Published in the San Diego Union-Tribune, May 25, 2020
About 30 million men and women in the U.S. are currently unemployed. In the next few months, almost all of them are going to try to return to work. Some will go back to jobs that are waiting, and some will go looking for new jobs. And some of those people are going to come knocking on your door.
And, you, resilient entrepreneur, are going to be interviewing those folks to determine if they fit the job you are hiring for. By most accounts, you will get it wrong. You are lousy at interviewing and hiring. You think you can do it, you know your gut, you can ask the standard questions, you know what you are looking for, you have studied the Enneagram, you know what you know, but unfortunately, statistically, you are going to miss the mark more frequently than not. Hiring is the single most difficult job that a CEO faces.

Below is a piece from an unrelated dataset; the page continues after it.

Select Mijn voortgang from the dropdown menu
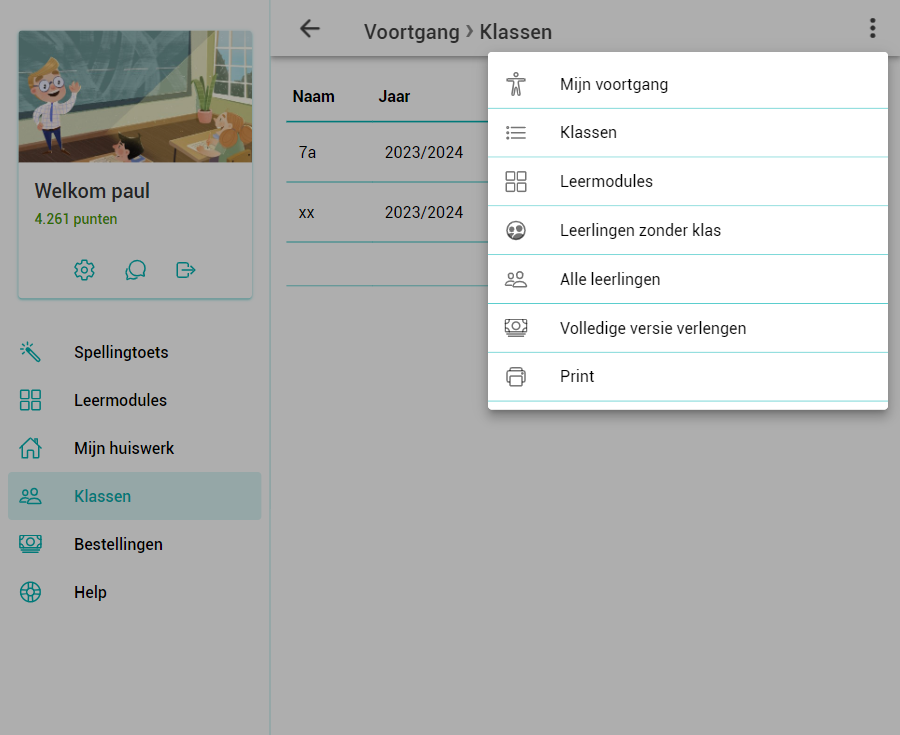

So, let’s turn to Adam Grant, an organizational psychologist at Wharton, for some guidance. Grant says, “For decades, managers have bet on the wrong people — and rejected the right ones.” He tells of classic rejections, including Walt Disney, the Beatles, Madonna and the classic of all time — 30 NFL teams passed on drafting Tom Brady. So, fellow CEO, you are in good company when you let the potential rock star slip out the door
Grant calls out three basic mistakes. The first one is asking the right questions. The interview process at Google ranks right up there with the Ironman in Hawaii. “Hiring took six to nine months and I sat for 15 to 20 interviews,” said Laszlo Bock, a former senior vice president at Google. Google accepts 0.2 percent of its applicants; your odds are better for getting into Harvard.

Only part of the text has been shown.